-- Begin Dataset content --
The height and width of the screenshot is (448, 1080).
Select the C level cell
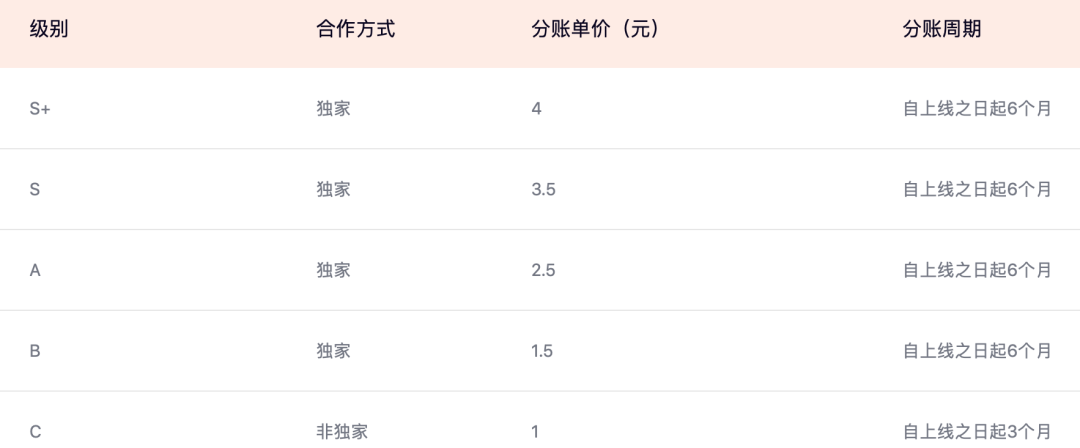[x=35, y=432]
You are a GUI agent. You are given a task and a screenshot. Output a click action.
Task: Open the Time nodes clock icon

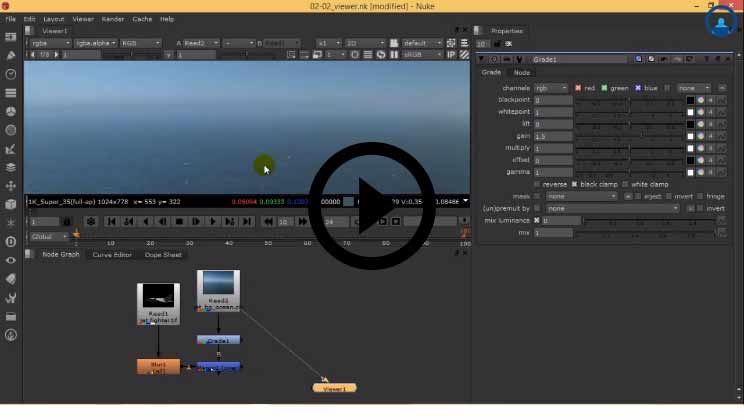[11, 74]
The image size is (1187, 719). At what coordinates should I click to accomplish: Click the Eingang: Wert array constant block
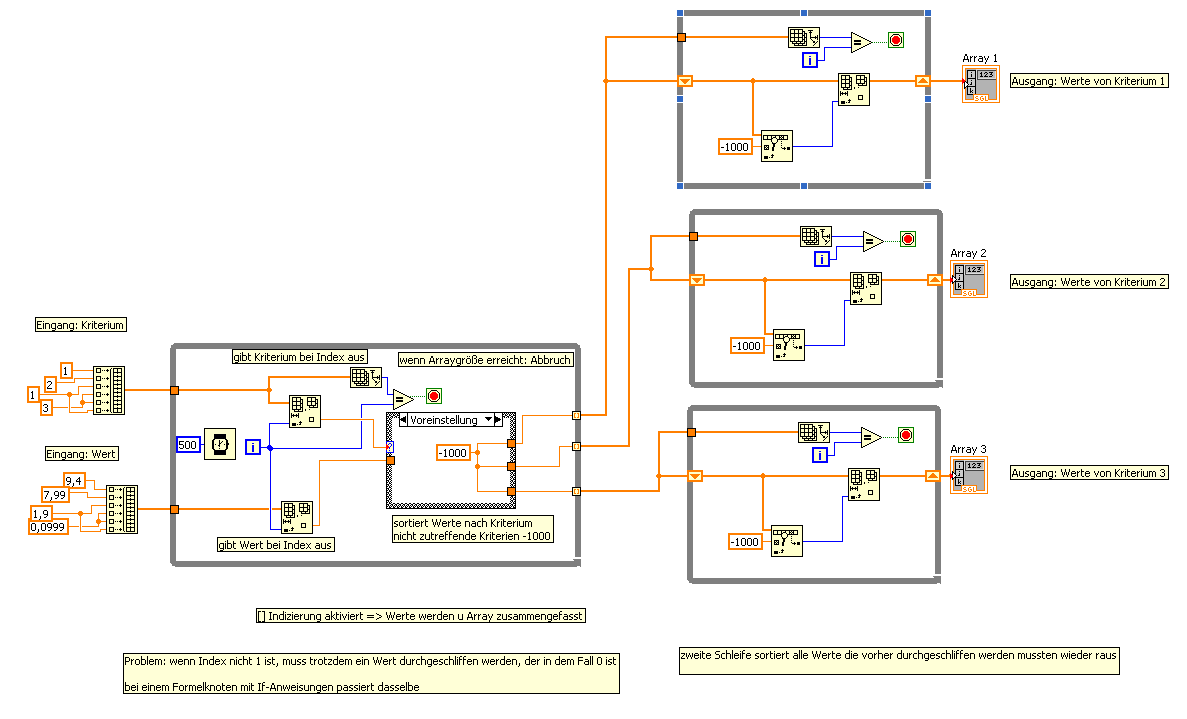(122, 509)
-- End Dataset content --
-- Begin Dataset content --
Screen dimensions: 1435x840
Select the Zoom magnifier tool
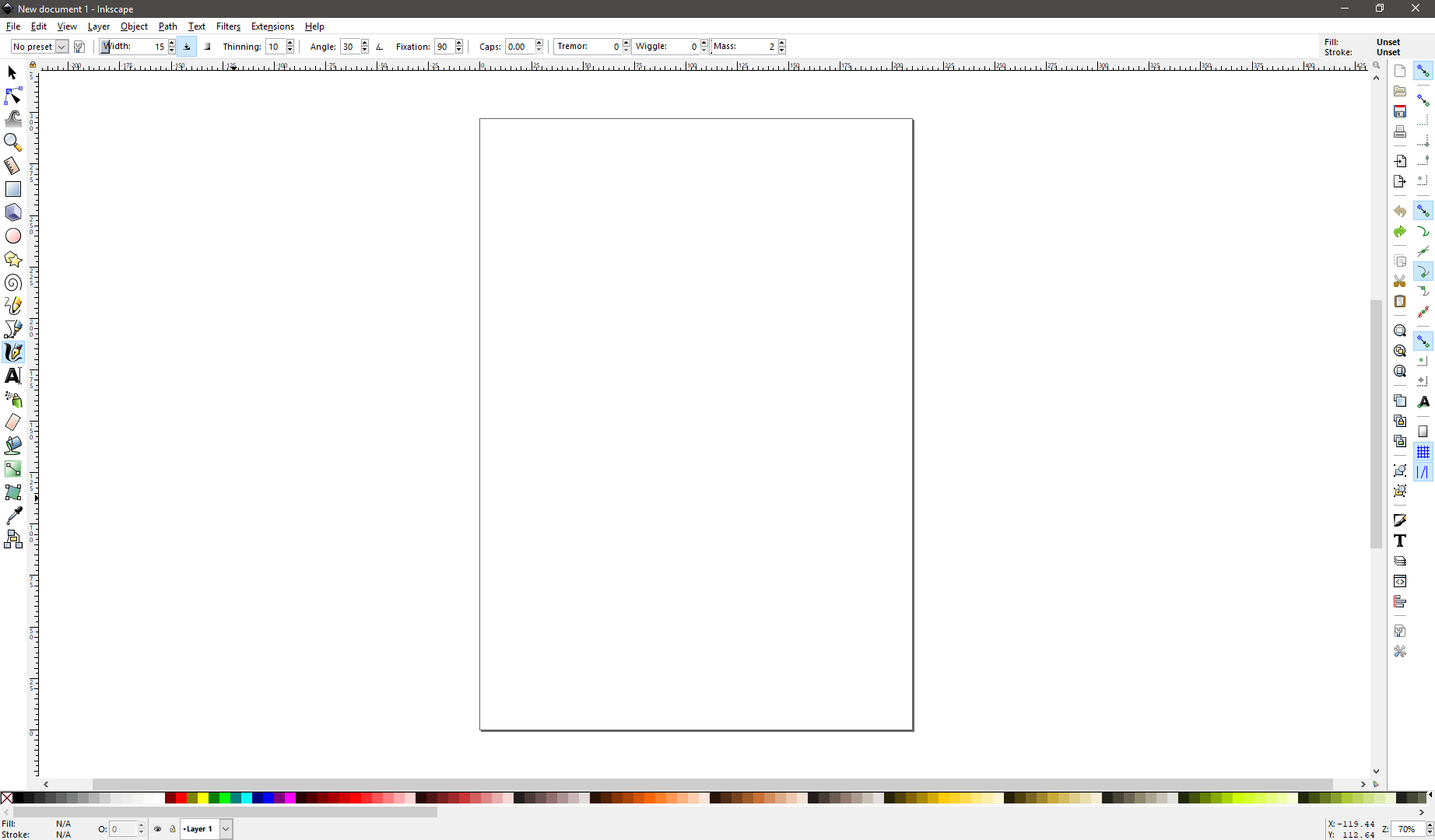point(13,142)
-- End Dataset content --
Format the lines starting at the one containing "Screen dimensions: 1435x840" and ending at the one containing "point(13,142)" as a numbered list, skipping any blank lines. Omit the pictures from your list.

= In response =
1. Screen dimensions: 1435x840
2. Select the Zoom magnifier tool
3. point(13,142)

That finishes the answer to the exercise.